PAGE TEXT —
=======

- i had this research idea from last week, but sometimes i wish i hadn't thought of it.
you see, it doesn't work.
on the way to the airport last thursday, i worked out a simple example of a "measure-induced metric" on the unit interval, and that didn't work. - then again, i didn't expect it to work because it shouldn't; there are underlying reasons, and that later idea was meant to exploit those reasons.
- so during the random moments i could muster over these holidays, i tried a more complicated example and hence: the idea that i mentioned earlier.
- it not only fails to work, but it makes no sense; if i can finish one particular argument, then it will lead to a contradiction, and that's no good at all. it would mean that there is some undetected error in my work -- an error i can't quite understand, and that irritates me to no end.
i don't mind making errors; they're inevitable, and i've made my peace with that. but i can't stand making an error whose consequences are evident but whose source is secret.
it's like having a friend who knows a good riddle, knows that you don't know the answer, and won't tell you no matter how many times you ask .. - .. but perhaps i should focus on the positive. at least, everyone seems to tell me that.
at any rate, my best guess is that by modifying the example, i've turned a purely metric condition into something .. sobolev, or more aptly, function-theoretic. - the end result looks like a variational problem and i don't quite know how to formulate it. it's almost as if the functional is "in the wrong place," but i can't make that precise ..

=======

INFORMATION PROVIDED —
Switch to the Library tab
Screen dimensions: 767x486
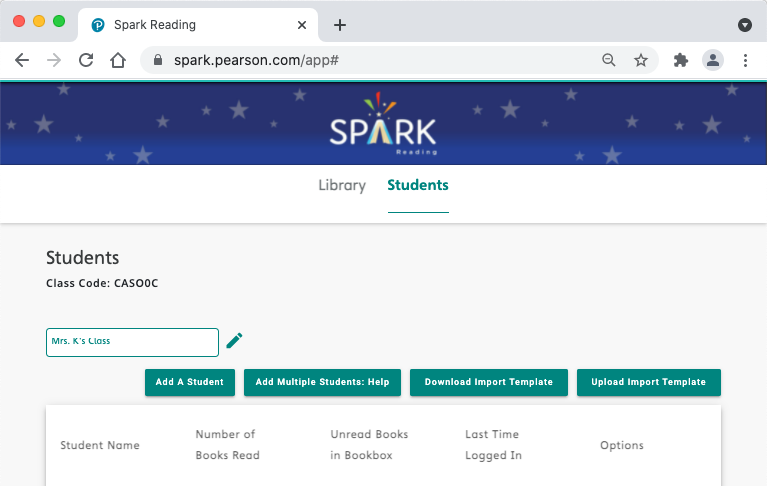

=======

TASKS TO PERFORM —
(A) Name every mathematical object or setting that the blog post about the failed research idea names with a noun phrase.
(B) Translate this sentence from the blog post about the failed research idea into German: "i don't mind making errors; they're inevitable, and i've made my peace with that."
(C) Pick up the blog post about the failed research idea after its last sentence and keep it going.

ANSWERS —
(A) measure-induced metric; unit interval; metric condition; variational problem; functional

(B) Es macht mir nichts aus, Fehler zu machen; sie sind unvermeidlich, und ich habe meinen Frieden damit gemacht.

(C)
moreover, is it even worth formulating? the example was meant to generalise into a setting which hasn't enough structure for variational problems! - on the other hand, i'm curious to see if other perspectives will illuminate the situation.
- if only by analogy, the modified example reminds me of .. something like elasticity in light of finite energy, and i'm tempted to ask the folks at syracuse if they've seen anything like it.
then again, it could be something simple or crackpot. i'd hate to waste their time .. that, and look like an idiot.
usually such conundrums are worth even a little something, if only for the trouble they cause. however, i remain of the opinion that i might be better off without this idea.
at least, i would be less disturbed if the idea came in early january, when i'd be back in ann arbor and more inclined to work.- unhappily, it is still very late december, i am visiting family, and the holiday season hasn't yet passed.
my family are already of the opinion that i am a little crazy and "not quite right," and i'd rather not convince them any more of that. - inspiration .. or rather, motivated confusion .. strikes at such inopportune times!
Tuesday, December 26, 2006
an annoying splinter of an idea.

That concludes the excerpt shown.